Instructions:
• 1. In the Q# debugging post, what does the Q# compiler in the current Quantum Development Kit turn Q# code into?
• 2. Write the next part of the Q# debugging post, starting after its final paragraph.

Given text:
================
This Fall, I interned with Microsoft’s quantum research team, working on the compiler for Q#, Microsoft’s quantum computing language. Specifically, my project was to introduce debugging capabilities to Q#.

This post is written as part of the 2021 Q# Advent Calendar of blog posts.

Debugging in Q#

Anyone learning software development quickly learns the importance of debugging, the act of examining a program’s execution to understand the causes of unexpected behavior. Every developer has written code like Print("Here");     Print("var_x is " + var_x);   or even  Print("WHY AM I IN THIS IF STATEMENT!?"); in an effort to debug their program. Thankfully, debugging tools such as LLDB provide more sophisticated methods of debugging.

Among other things, debuggers allow developers to place breakpoints at specific lines of code, pausing the execution of the program if it reaches that point. When the execution is paused, the debugger allows the developer to inspect the state of the program and the current values of its variables. In order for the debugger to provide this functionality, the compiled executable of a program must contain information that links its machine code back to the original source code. This way, when the debugger attaches to a program’s execution, it can pause the executable according to the placement of breakpoints in the source code, and it can associate the executing program’s data with variables in the source code.

In the context of Q#, if we want our users – Q# developers – to have the ability to debug their programs, the Q# compiler must create and emit the necessary debug information. This leads to the core topic of this blog post: a new Q# feature which improves the Q# debugging experience by emitting debug information when Q# source code is compiled.

The old Q# compiler

In the current Quantum Development Kit, the Q# compiler turns Q# code into C# code wrapping the Q#’s functionality. This C# wrapper is then compiled into an executable. Since C# supports debugging, the executable can be compiled with debug information linking the executable to the C# code, which is then loosely linked back to the Q# source code.

Since the executable’s debug information actually points to the C# code wrapping the functionality of the Q# code, the debug experience provided to the user is limited. You can try to set breakpoints in the Q# source code, but even with simple programs, the breakpoints are often associated with the machine code incorrectly. Also, the call stack in the debugger displays extraneous functions corresponding to wrappers in the C# code that are unrelated to the Q# source code. This means that unless the user happens to be knowledgeable about the Q# compilation process, debugging a Q# file can be a frustrating and confusing experience.
================
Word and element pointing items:
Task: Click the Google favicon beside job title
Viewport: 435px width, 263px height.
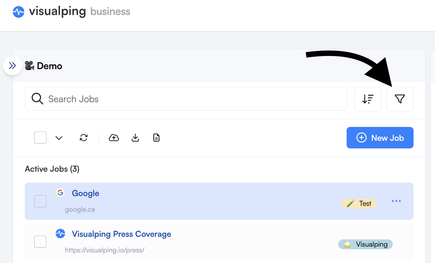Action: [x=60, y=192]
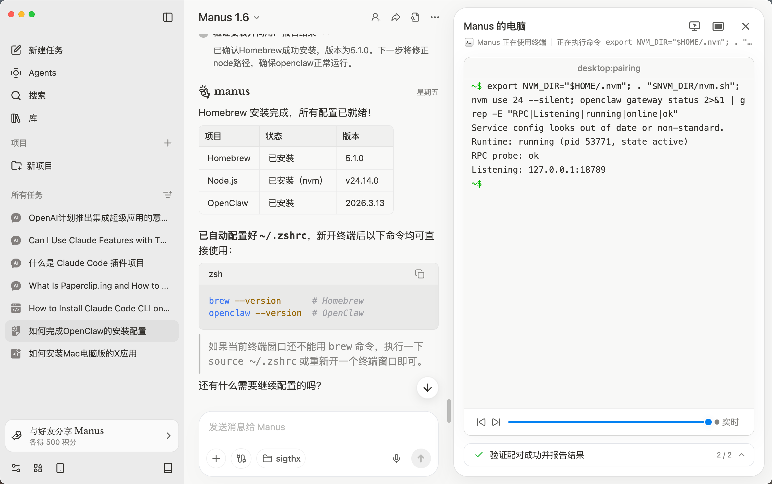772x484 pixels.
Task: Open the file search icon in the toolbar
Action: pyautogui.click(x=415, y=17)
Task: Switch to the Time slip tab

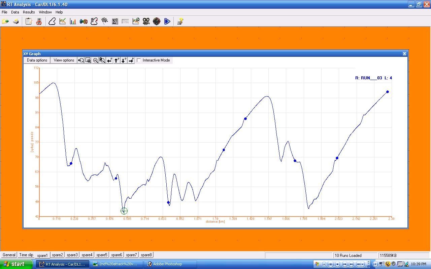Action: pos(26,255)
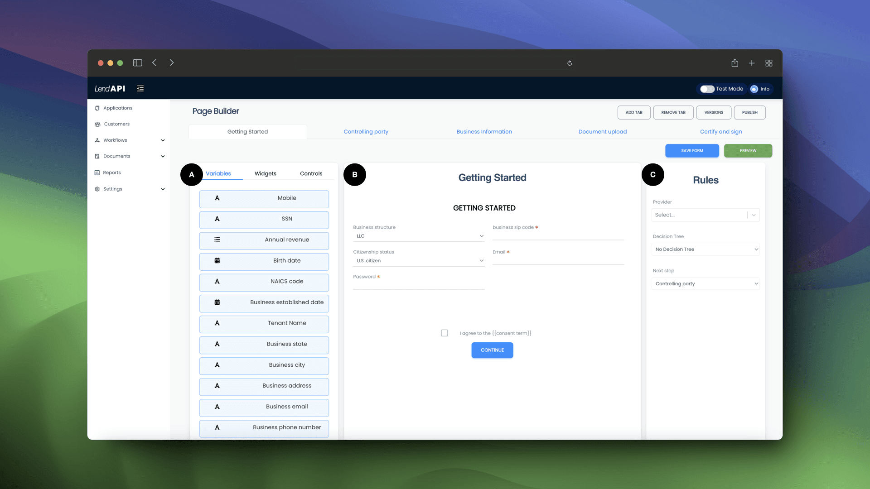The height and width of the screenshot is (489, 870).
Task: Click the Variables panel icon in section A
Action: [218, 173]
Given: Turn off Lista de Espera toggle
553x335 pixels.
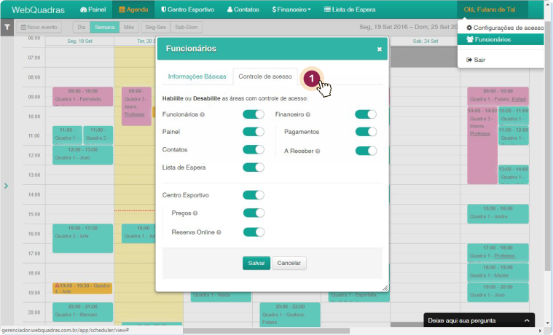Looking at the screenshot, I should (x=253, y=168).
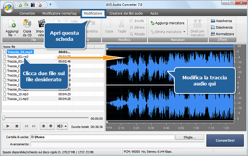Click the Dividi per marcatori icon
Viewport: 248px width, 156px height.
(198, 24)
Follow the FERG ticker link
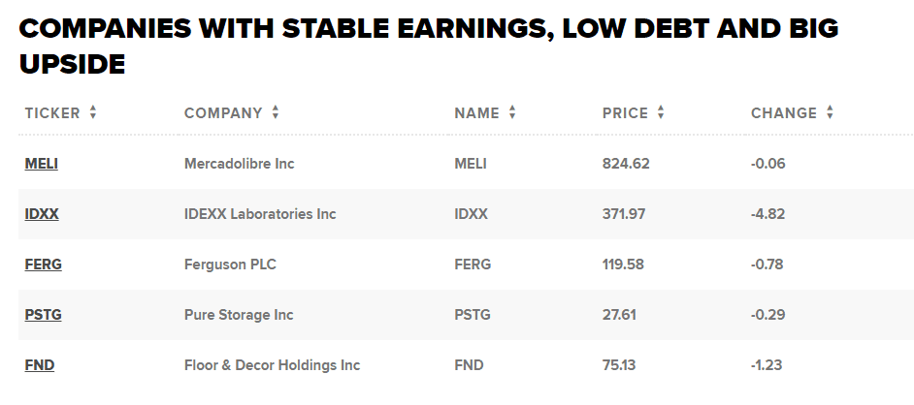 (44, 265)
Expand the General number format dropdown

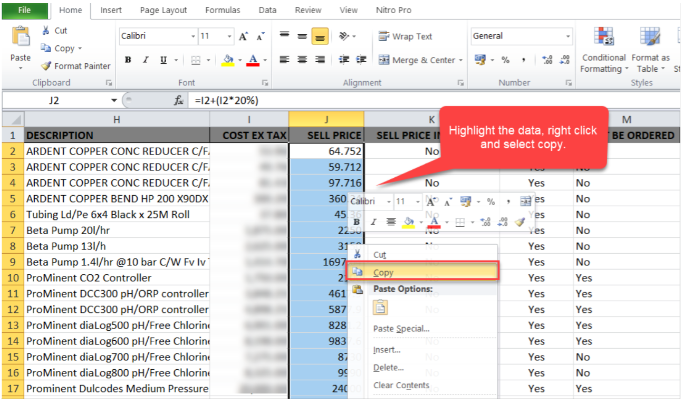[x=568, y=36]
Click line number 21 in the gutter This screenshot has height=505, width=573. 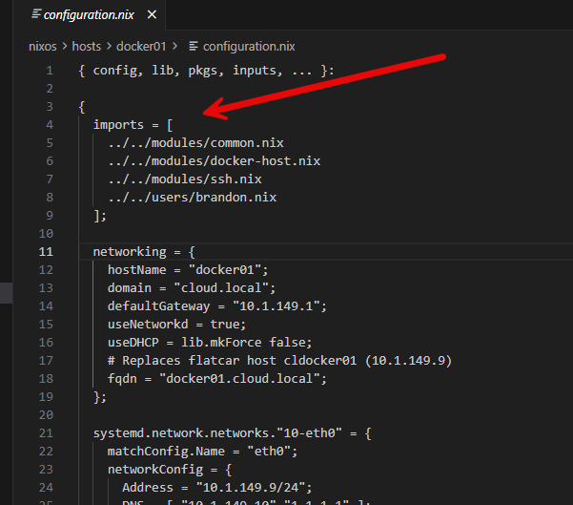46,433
================
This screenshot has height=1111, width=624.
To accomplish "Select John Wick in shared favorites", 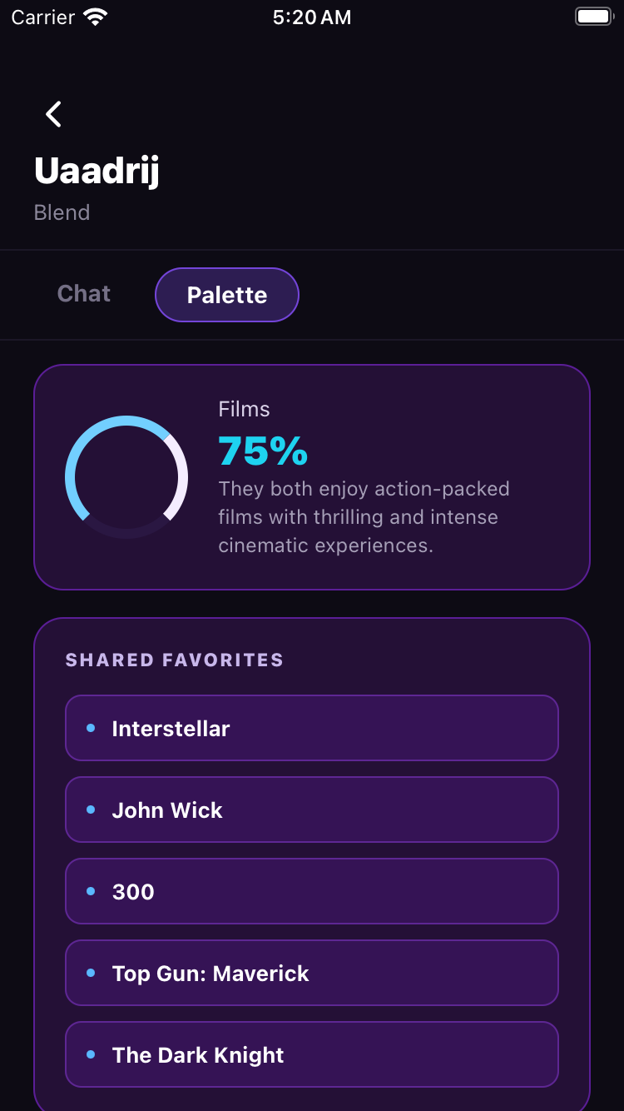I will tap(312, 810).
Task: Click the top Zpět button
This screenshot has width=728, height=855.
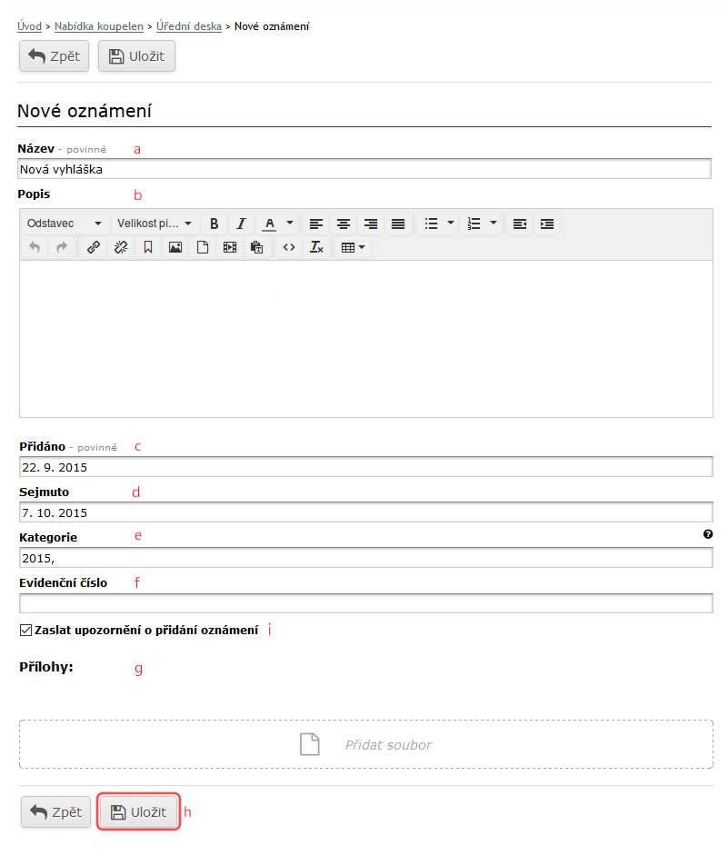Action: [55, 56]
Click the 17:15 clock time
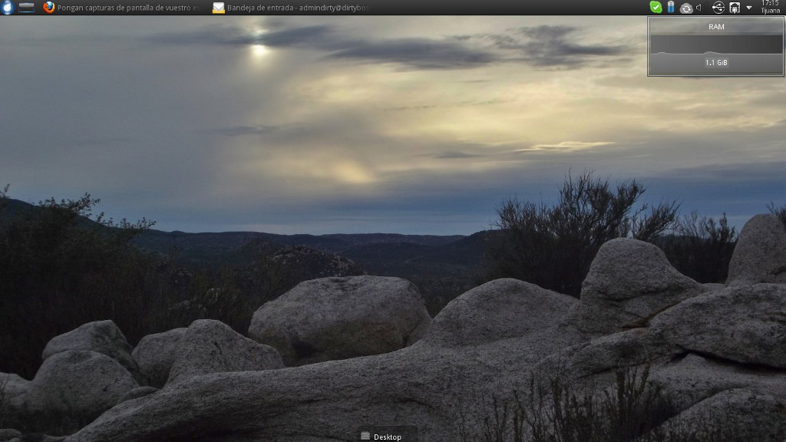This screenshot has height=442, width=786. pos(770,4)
================
Answers below:
• 1. C# code that wraps the Q# code's functionality.

• 2.
The new Q# compiler

For reasons beyond the scope of this blog post, the Q# compiler will be shifting away from the current C# wrapper setup and will instead be compiling Q# into Quantum Intermediate Representation (QIR). QIR is a specification of LLVM Intermediate Representation (IR), which is a widely used low-level language comparable to assembly code. The key idea behind intermediate representation is that any source language can be compiled to IR, and then IR can be compiled to any specific hardware configuration. This modularity minimizes the complexity of adding new languages and new hardware. One of the benefits of the new, QIR-based compiler setup is that we can use existing LLVM tools to emit debug information within the IR in a standardized format. Unlike in the old compiler setup, this debug information is directly related to the Q# source code. This avoids the issues of misplaced breakpoints and extraneous debug information that occur when debugging Q# that was compiled with the old C#-based compiler.

Flow of debug information

Let’s zoom out a bit and discuss the entire toolchain culminating in the ability to debug a Q# file. First, the Q# compiler uses the LLVMSharp API to emit QIR containing debug information. This debug information refers to locations in the Q# source file. The second step is to compile the QIR into an executable, passing along the debug information referring to the original source file. Finally, a debugger is attached which uses the debug information in the executable to manipulate the program’s execution and present the user information about the program’s state. Note that only the first step is specific to Q#. Because of our modular compilation strategy, the remaining steps can be implemented in any number of ways. For the purposes of developing this feature, we have been using existing LLVM tools.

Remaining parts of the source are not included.